Uber is currently the most highly valued private company in the world. Its primarily Silicon Valley-based investors have a achieved a venture capital valuation of $69 billion based on direct investment of over $13 billion. Uber hopes to earn billions in returns for those investors out of an urban car service industry that historically had razor-thin margins producing a commodity product. Although the industry has been competitively fragmented and structurally stable for over a century, Uber has been aggressively pursuing global industry dominance, in the belief that the industry has been radically transformed into a “winner-take-all” market.
Unlike most startups, Uber did not enter the industry in pursuit of a significant market share, but was explicitly working to drive incumbents out of business and achieve global industry dominance. Uber’s huge valuation was always predicated on the dramatic growth towards global dominance. Thus if Uber’s valuation and industry dominance were to be welfare enhancing, Uber’s efficiency and competitive advantages would need to be overwhelming, and there would need to be clear evidence of Uber’s ability to generate large profits and consumer welfare benefits out of these advantages.
Published financial data shows that Uber is losing more money than any startup in history and that its ability to capture customers and drivers from incumbent operators is entirely due to $2 billion in annual investor subsidies. The vast majority of media coverage presumes Uber is following the path of prominent digitally-based startups whose large initial losses transformed into strong profits within a few years.
This presumption is contradicted by Uber’s actual financial results, which show no meaningful margin improvement through 2015 while the limited margin improvements achieved in 2016 can be entirely explained by Uber-imposed cutbacks to driver compensation. It is also contradicted by the fact that Uber lacks the major scale and network economies that allowed digitally-based startups to achieve rapid margin improvement.

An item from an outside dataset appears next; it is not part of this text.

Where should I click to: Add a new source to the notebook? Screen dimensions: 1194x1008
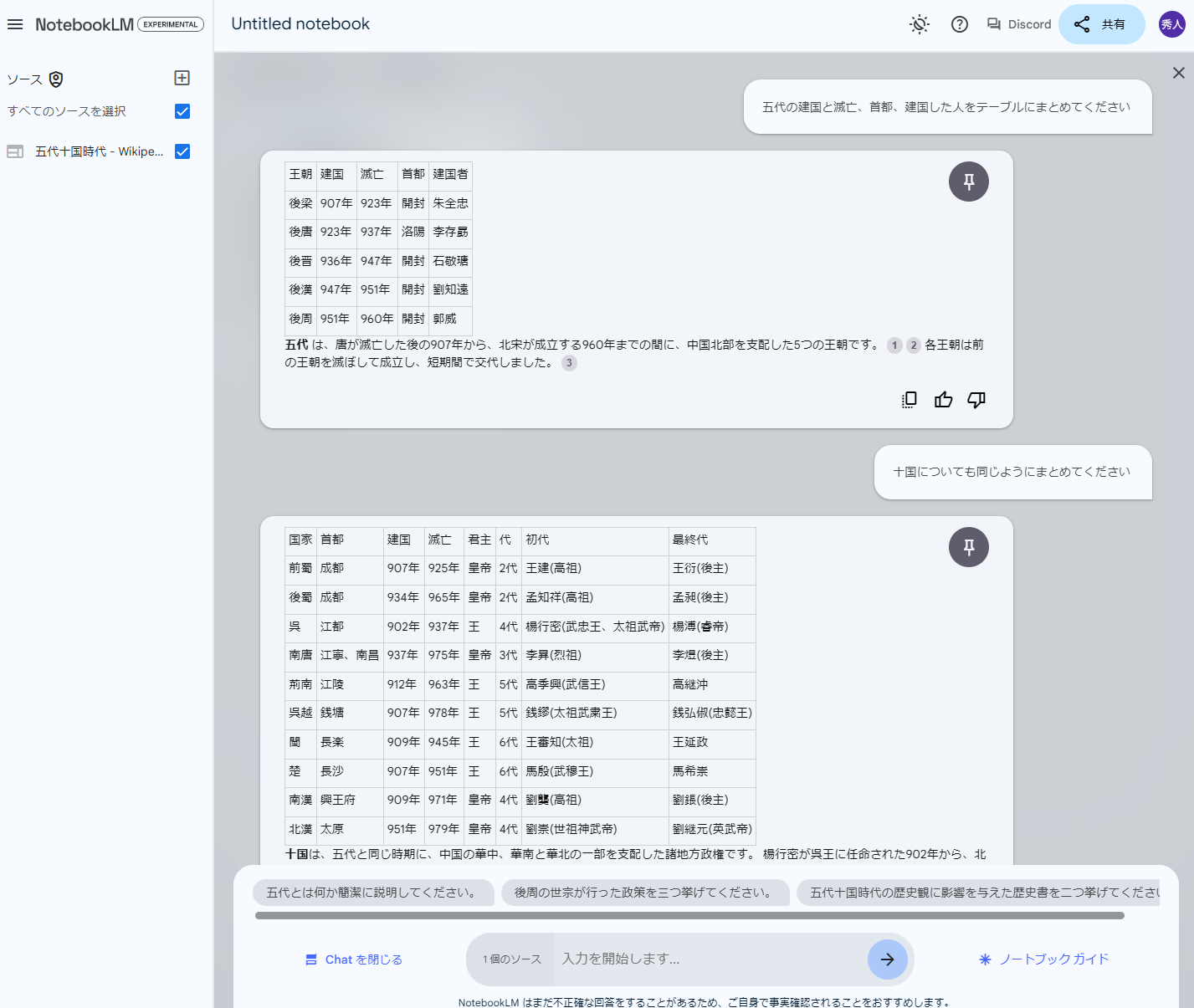(x=182, y=78)
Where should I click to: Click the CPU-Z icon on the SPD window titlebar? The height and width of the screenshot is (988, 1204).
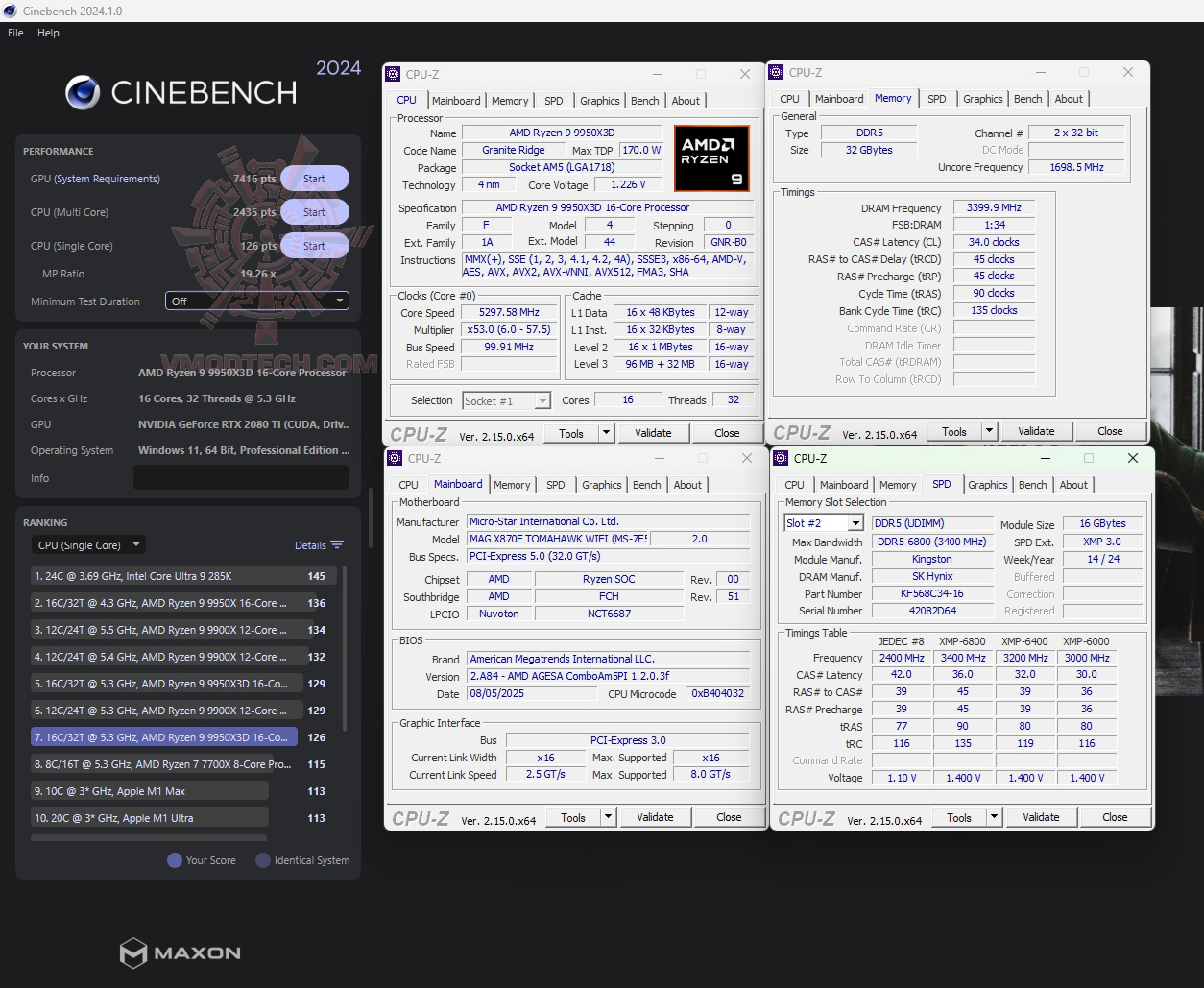tap(781, 459)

Still one article to go in this series: "The next article in this series will discuss that Uber’s strategy for earning returns on its $13 billion investment was always based on eliminating both competition, and any regulatory/legal obstacles to the exploitation of anti-competitive market power."
KWAP has invested an undisclosed amount in Uber, so for their sake we must hope that the articles picture a too bleak future of the economics of Ubers business.